- Exercise goal
Repeat word for word the lines from the top of the records through the line containing "info@dailyceylon.lk (125, 1293)", and skip the pictures.

------------------------------------------------------------

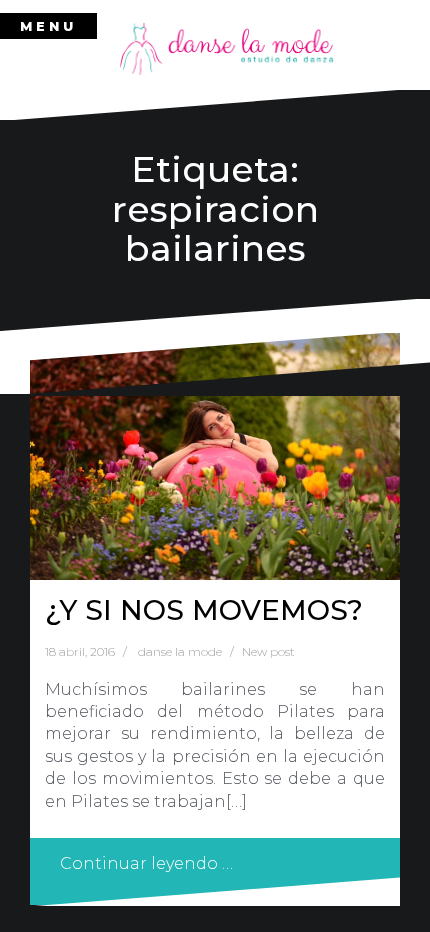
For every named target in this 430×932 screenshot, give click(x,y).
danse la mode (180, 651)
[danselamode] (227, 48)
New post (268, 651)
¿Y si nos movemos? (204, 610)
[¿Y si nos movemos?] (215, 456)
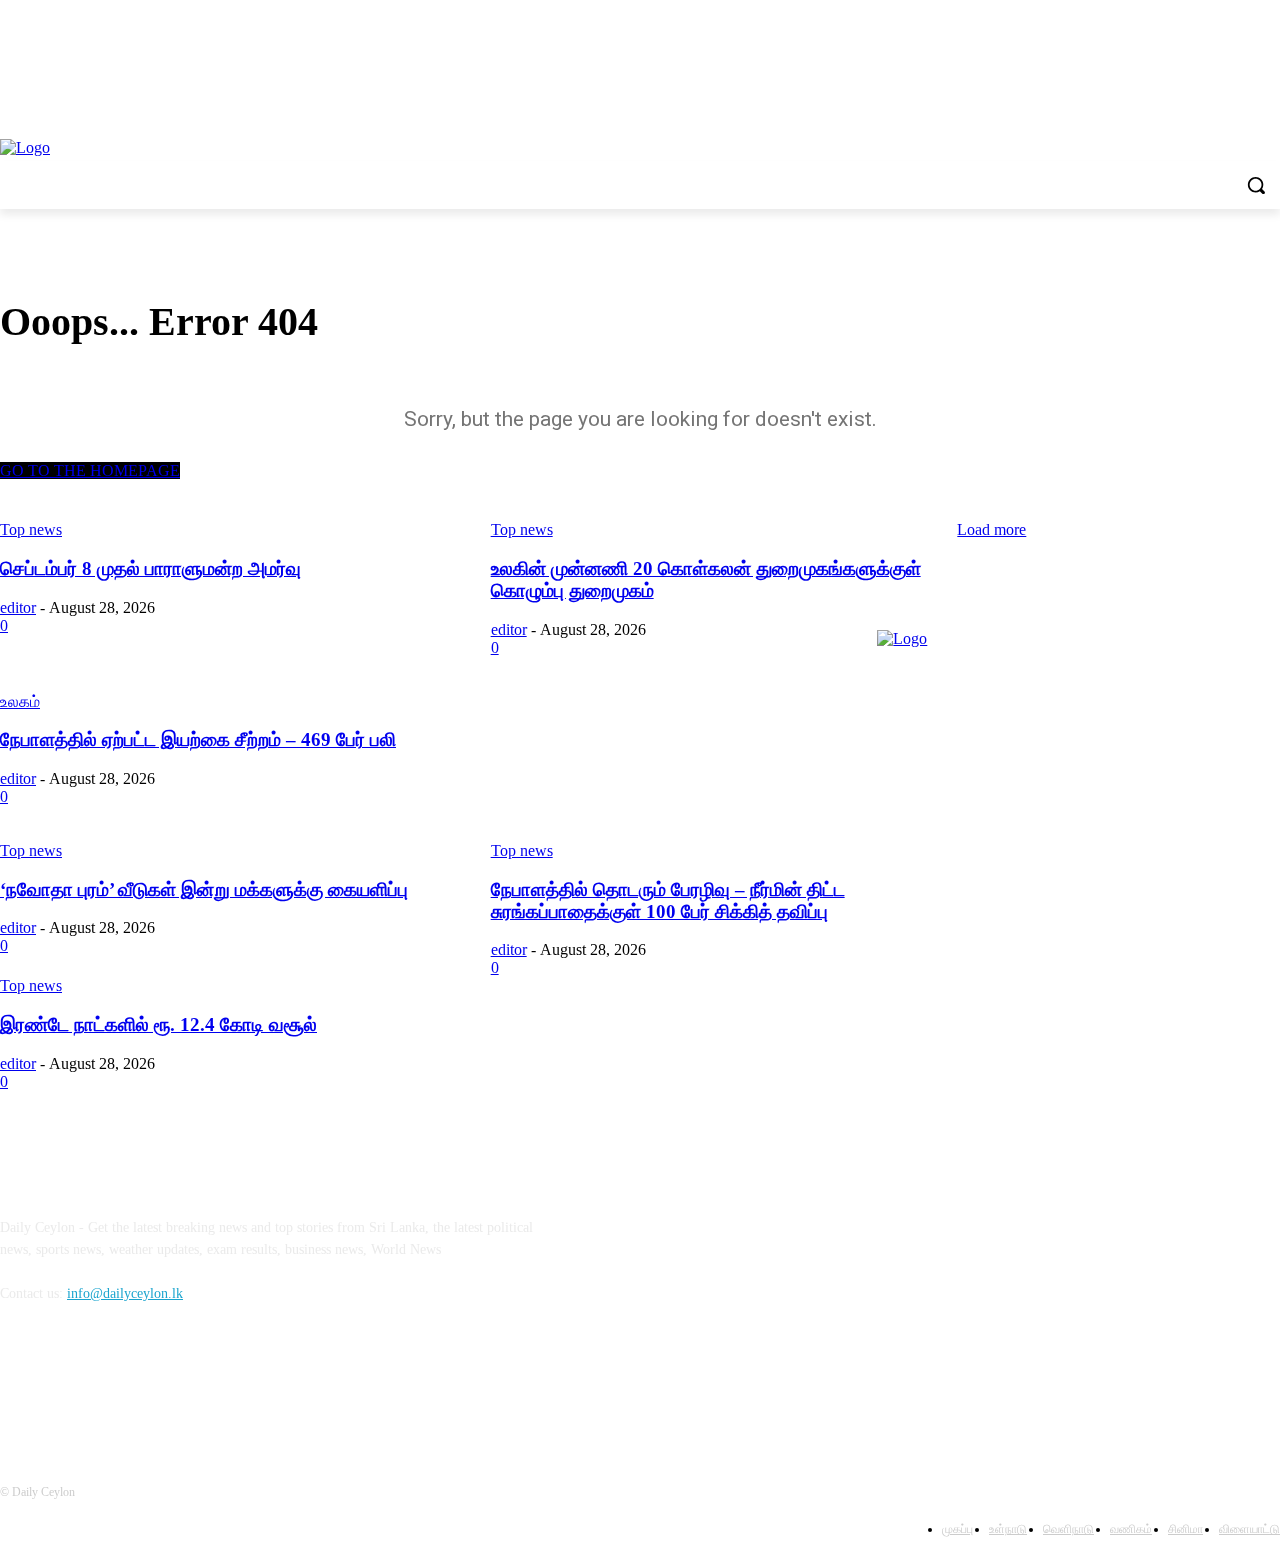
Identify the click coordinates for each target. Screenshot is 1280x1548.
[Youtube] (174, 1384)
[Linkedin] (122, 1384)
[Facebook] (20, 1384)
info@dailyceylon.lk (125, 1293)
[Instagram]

------------------------------------------------------------

- Answer below
For every named target in this 430×932 screenshot, give click(x,y).
danse la mode (180, 651)
[danselamode] (227, 48)
New post (268, 651)
¿Y si nos movemos? (204, 610)
[¿Y si nos movemos?] (215, 456)
Identify the click coordinates for each target. Screenshot is 1280x1548.
[Youtube] (174, 1384)
[Linkedin] (122, 1384)
[Facebook] (20, 1384)
info@dailyceylon.lk (125, 1293)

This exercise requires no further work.